Riboldi MAGAlomane
16:48 Sabato 09 Maggio 2026
Dicono che… alla Farnesina, tra vicepremier, feluche, governatore e casse di eccellenze enogastronomiche pronte al decollo transatlantico, ieri sia spuntato pure Federico Riboldi. E non pochi, vedendolo aggirarsi nel salone dove Antonio Tajani riceveva il Segretario di Stato americano Marco Rubio, si siano chiesti se per caso fosse stata convocata anche una conferenza internazionale sulla pressione arteriosa.
Perché ufficialmente l’occasione era la consegna dell’albero genealogico del capo della diplomazia stelle e strisce, con tanto di origini monferrine certificate dagli archivi ecclesiastici e civici di Casale Monferrato. A porgere pergamene e memorie di famiglia il governatore Alberto Cirio e il sindaco Emanuele Capra, accompagnati da un corredo degno di una fiera del gusto: Barbera, Grignolino, olio di Olivola, Krumiri e volumi su Leonardo Bistolfi e l’Accademia Filarmonica.
Ma i soliti maligni raccontano che il più emozionato non fosse Rubio nel riscoprire i trisavoli piemontesi, bensì Riboldi nel rientrare, almeno per qualche ora, nei panni del ras di Casale. Del resto, spiegano i suoi estimatori, mica poteva mancare. Non solo perché assessore alla Sanità – ruolo che lui stesso ha ribattezzato con la ben nota modestia in “capo della sanità del Piemonte” – ma pure da federale meloniano in qualità di vicesegretario regionale di Fratelli d’Italia e soprattutto di podestà ad honorem della capitale monferrina, titolo guadagnato sul campo dopo anni alla guida del municipio della sua città.
E così, mentre Cirio faceva il cerimoniere istituzionale e Tajani il padrone di casa, qualcuno giura di aver visto Riboldi presidiare la scena con l’aria di chi, da un momento all’altro, avrebbe potuto spiegare a Rubio pure dove mangiare gli agnolotti giusti e quale farmacia di turno scegliere in caso di jet lag.

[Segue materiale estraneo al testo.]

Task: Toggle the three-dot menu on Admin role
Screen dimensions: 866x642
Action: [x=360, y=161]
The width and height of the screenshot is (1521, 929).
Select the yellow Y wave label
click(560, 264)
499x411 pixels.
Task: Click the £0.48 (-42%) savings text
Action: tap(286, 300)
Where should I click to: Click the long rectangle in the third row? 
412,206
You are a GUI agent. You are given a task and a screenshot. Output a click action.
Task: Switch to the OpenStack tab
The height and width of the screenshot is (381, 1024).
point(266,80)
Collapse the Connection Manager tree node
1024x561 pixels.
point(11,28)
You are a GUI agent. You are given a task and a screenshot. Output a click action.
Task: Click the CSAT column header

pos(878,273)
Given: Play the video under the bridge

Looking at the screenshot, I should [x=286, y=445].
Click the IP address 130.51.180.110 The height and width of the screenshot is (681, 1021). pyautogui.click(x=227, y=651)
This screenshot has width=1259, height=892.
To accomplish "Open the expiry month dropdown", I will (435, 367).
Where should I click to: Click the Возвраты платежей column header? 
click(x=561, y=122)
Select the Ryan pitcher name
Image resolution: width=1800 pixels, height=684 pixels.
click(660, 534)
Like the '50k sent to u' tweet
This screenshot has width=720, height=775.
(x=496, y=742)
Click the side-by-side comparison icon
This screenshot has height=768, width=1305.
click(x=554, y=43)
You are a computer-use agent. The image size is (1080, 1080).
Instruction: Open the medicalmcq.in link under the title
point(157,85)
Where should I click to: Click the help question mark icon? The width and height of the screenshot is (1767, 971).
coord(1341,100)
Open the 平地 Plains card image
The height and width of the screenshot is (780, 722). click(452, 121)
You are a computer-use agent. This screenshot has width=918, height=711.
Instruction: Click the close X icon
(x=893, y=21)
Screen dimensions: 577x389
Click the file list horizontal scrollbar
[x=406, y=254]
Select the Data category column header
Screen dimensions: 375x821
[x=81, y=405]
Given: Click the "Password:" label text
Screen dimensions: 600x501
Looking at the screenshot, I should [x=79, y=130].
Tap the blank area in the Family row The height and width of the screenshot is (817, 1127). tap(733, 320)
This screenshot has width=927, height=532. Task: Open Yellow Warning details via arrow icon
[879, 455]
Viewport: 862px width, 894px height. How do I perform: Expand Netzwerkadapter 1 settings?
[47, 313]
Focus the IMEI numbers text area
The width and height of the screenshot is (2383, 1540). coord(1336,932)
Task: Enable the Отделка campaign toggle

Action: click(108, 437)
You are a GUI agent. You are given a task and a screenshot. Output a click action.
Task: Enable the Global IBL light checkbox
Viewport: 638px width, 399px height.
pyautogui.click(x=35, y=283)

I più perfidi, però, raccontano che il momento di massima tensione diplomatica non sia stato il confronto su Iran o Libano, ma il rischio che Riboldi iniziasse a illustrare personalmente a Rubio come sia riuscito a spacciare per “nuovi investimenti” i 209 milioni sottratti dai bilanci dei suoi colleghi assessori per tamponare il debito della Sanità. Operazione che, giurano a Palazzo Lascaris, meriterebbe direttamente un invito allo Studio Ovale, con Donald Trump pronto a nominarlo ministro federale del “Make Deficit Great Again”.